According to Hamad Al Matrooshi, Senior VP at Meraas Healthcare & Education, “Valiant Clinic defines and distinguishes itself through the quality of its medical professionals, the innovation of its services and its cutting-edge medical technology. We are targeting senior business executives and individuals that have extremely busy schedules and lifestyles and that settle for nothing but the best in quality, service and experience.”

The clinic also offers VIP services, including a dedicated 24/7 concierge physician, luxury vehicle pick-up and drop-off for clinic services, VIP entrance and lounge access, priority appointments, prescription refill home delivery and VIP dedicated staff.

Indeed, now may be the perfect time to incorporate personalised medicine within a primary healthcare clinic (P.H.C.) “In healthcare, disease management is shifting away from the hospital to clinics and P.H.C.’s,” says Faiyaz. “There is a more integrated movement of patients across the value chain away from hospitals.”

One of the first healthcare facilities in the U.A.E. to offer dedicated VIP facilities is the Mediclinic City Hospital. As part of Mediclinic International, which now operates five hospitals and 38 clinics with more than 600 inpatient beds in the U.A.E., Mediclinic City Hospital accommodates a number of high income patients on their VIP floor, which features dedicated lift access, limousine parking, in-room dining and an entertainment system in the standard VIP suites and one exclusive royal suite with a majlis, dining room, patient room and a private kitchen with 24-hour personal service.

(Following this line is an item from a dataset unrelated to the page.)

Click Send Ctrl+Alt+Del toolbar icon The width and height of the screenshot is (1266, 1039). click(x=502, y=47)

“There’s definitely a higher demand for quality healthcare facilities, if not ‘luxury’ healthcare,” says Mediclinic City Hospital Director, Christian Schuhmacher, who says that the G.C.C. culture, high G.D.P., demand for luxury hospitality and lifestyle services are the main factors for investment in premium healthcare. “People are used to enjoying and spending their disposable income on luxury hospitality, therefore they expect a similar experience when it comes to their healthcare facilities and services. Our facilities are used predominantly by U.A.E. and GCC nationals and any patient can choose to be admitted to a VIP room if they have the available budget.”

According to the CEO of Cleveland Clinic Abu Dhabi, Dr. Tomislav Mihaljevic, their commitment to patient safety and quality is driven by the guiding philosophy of ‘Patients First’, led by the US-based Cleveland Clinic. While the Abu Dhabi hospital, part of Mubadala’s network of medical providers, has 36 VIP patient rooms across two dedicated floors, Mihaljevic emphasizes that it is dedicated to ensuring that all of its patients are served by North American Board certified—or equivalent—specialist physicians and highly qualified clinical staff so they can expect to receive the same standard of care, no matter what type of room they choose.

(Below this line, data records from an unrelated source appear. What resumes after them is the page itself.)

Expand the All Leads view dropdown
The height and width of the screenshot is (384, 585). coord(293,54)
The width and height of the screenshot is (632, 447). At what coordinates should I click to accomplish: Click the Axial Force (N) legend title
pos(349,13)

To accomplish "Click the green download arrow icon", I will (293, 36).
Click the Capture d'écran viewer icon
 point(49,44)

From inception, the design of the Cleveland Clinic Abu Dhabi medical campus was based on the specific needs and interests of patients and their families in this region. “Recognizing the importance of family and loved ones during recovery, the VIP patient rooms have spacious adjoining guest suites providing private living space and overnight accommodation for the family,” says Mihaljevic. “Additionally, hospitality services exclusive to the VIP patient rooms include a premium in-room dining service, complimentary fine teas and gourmet coffee and a fruit basket. Sophisticated furnishings and fittings are influenced by local design and color palettes to foster a familiarity and sense of home.”

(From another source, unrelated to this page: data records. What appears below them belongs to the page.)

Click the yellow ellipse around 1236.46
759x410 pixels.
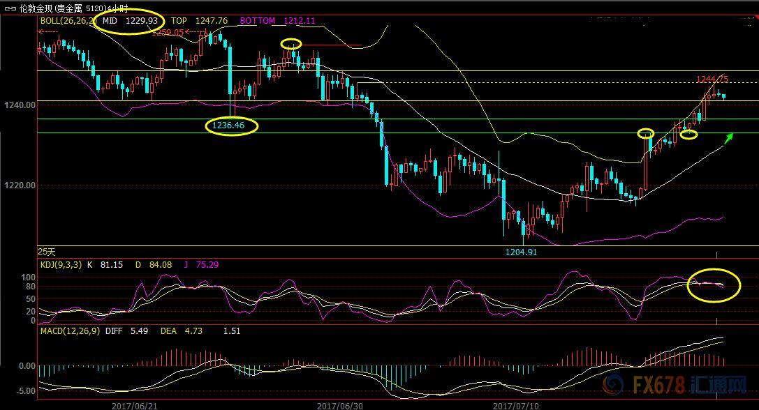[x=231, y=126]
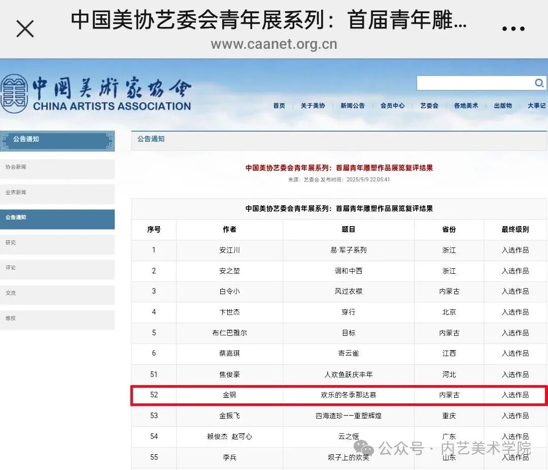548x470 pixels.
Task: Close the page with the X icon
Action: 25,29
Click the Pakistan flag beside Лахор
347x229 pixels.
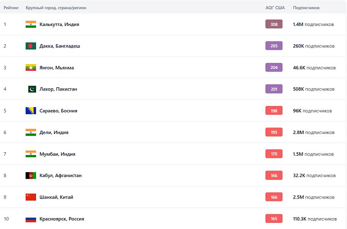coord(32,89)
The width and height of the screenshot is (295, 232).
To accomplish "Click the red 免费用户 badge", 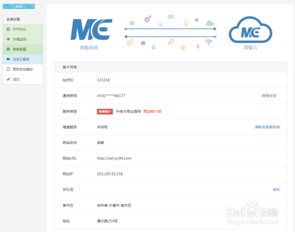I will point(105,112).
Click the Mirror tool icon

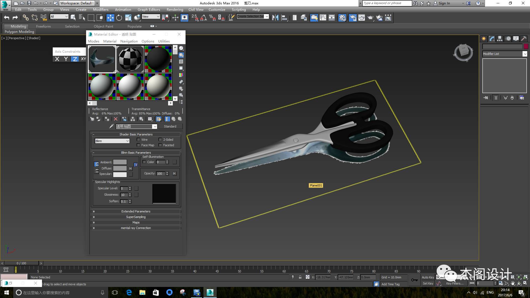click(x=275, y=18)
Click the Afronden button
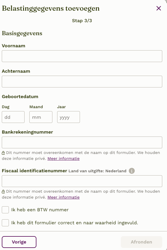Screen dimensions: 167x250 142,242
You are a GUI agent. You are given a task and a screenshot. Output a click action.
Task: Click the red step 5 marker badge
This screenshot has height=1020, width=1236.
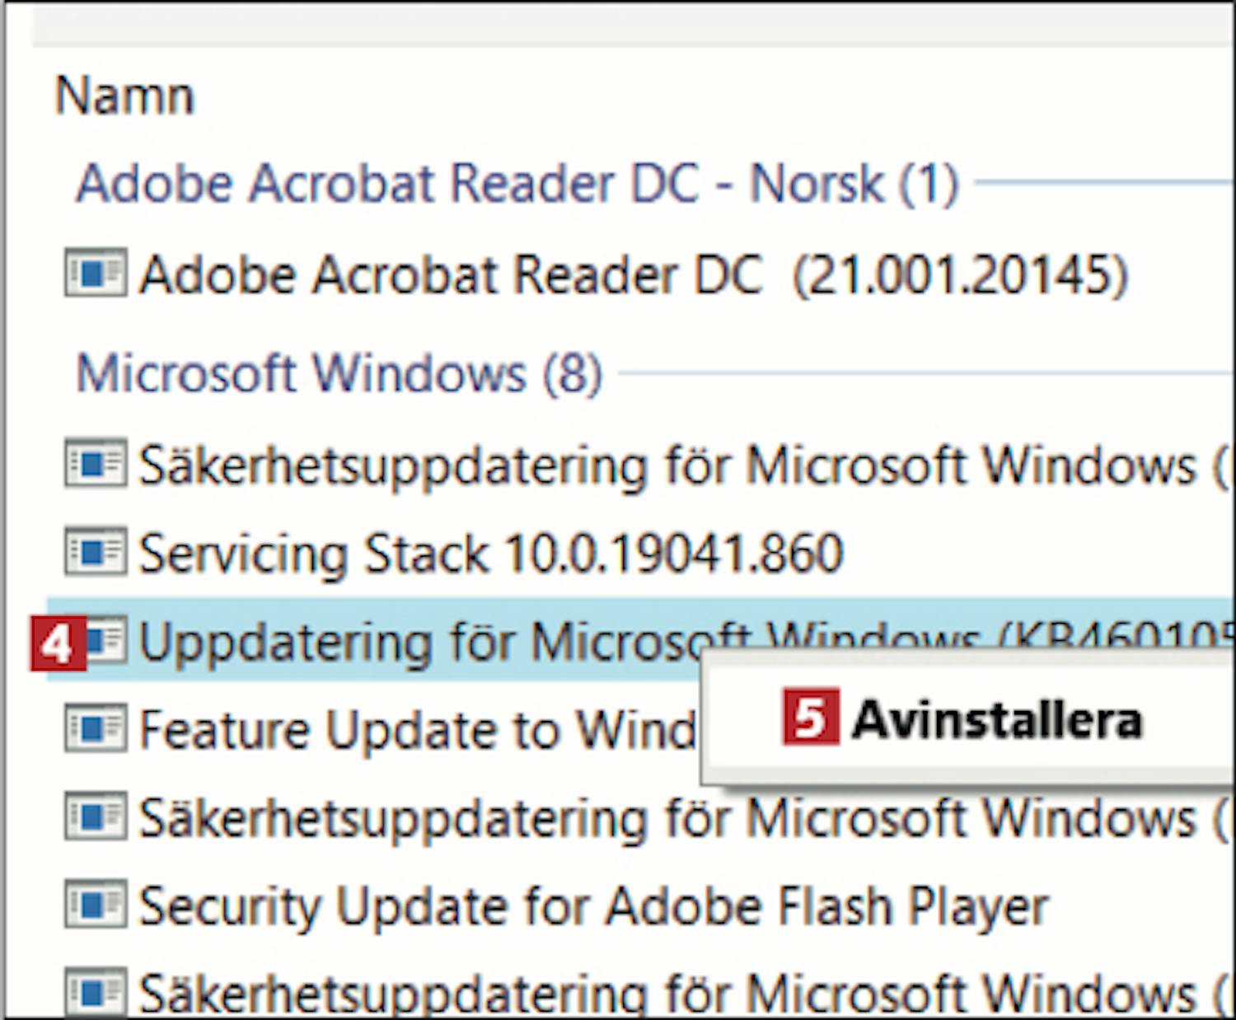(x=811, y=717)
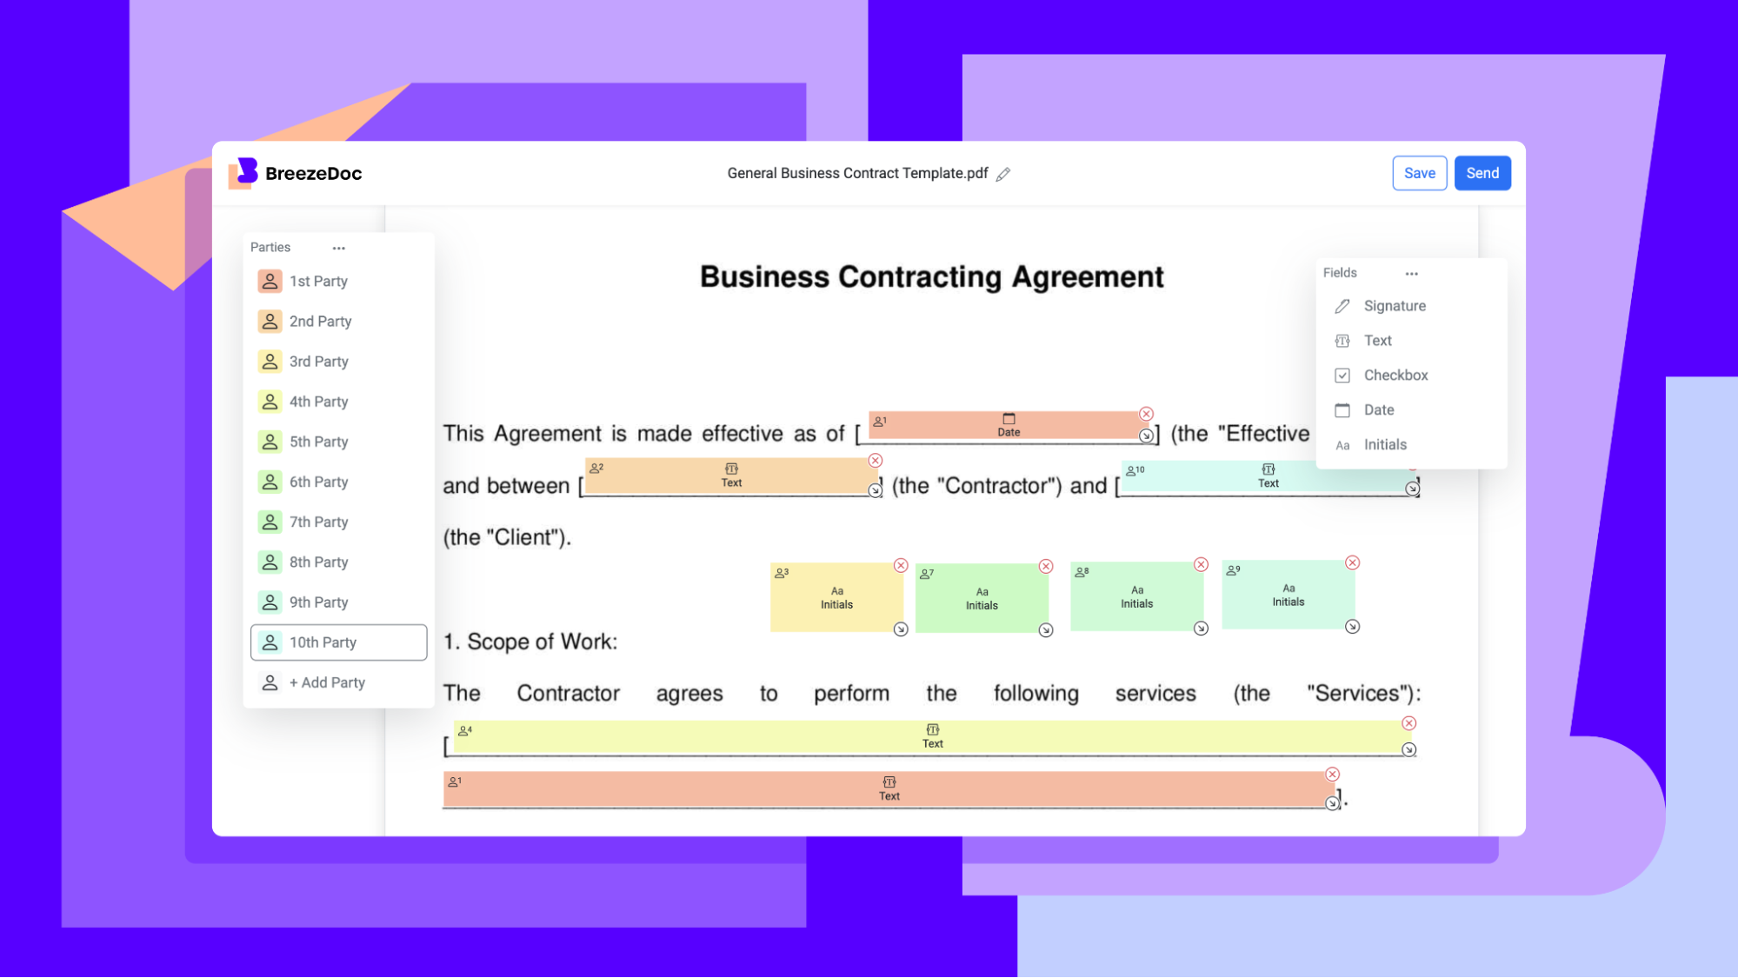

According to Faiyaz, there are certain critical conditions that need to be met in order for the luxury hospital model to work in the U.A.E., such as reputable clinicians, a respected clinical operator and a good hotel operator. And of course trust is a key motivating factor for patients who are willing to forgo insurance reimbursement to receive the kind of service that they desire. In a world where consumers are playing a far more active role in healthcare decision-making, five-star infrastructure may no longer be enough; the smallest details may now make all the difference.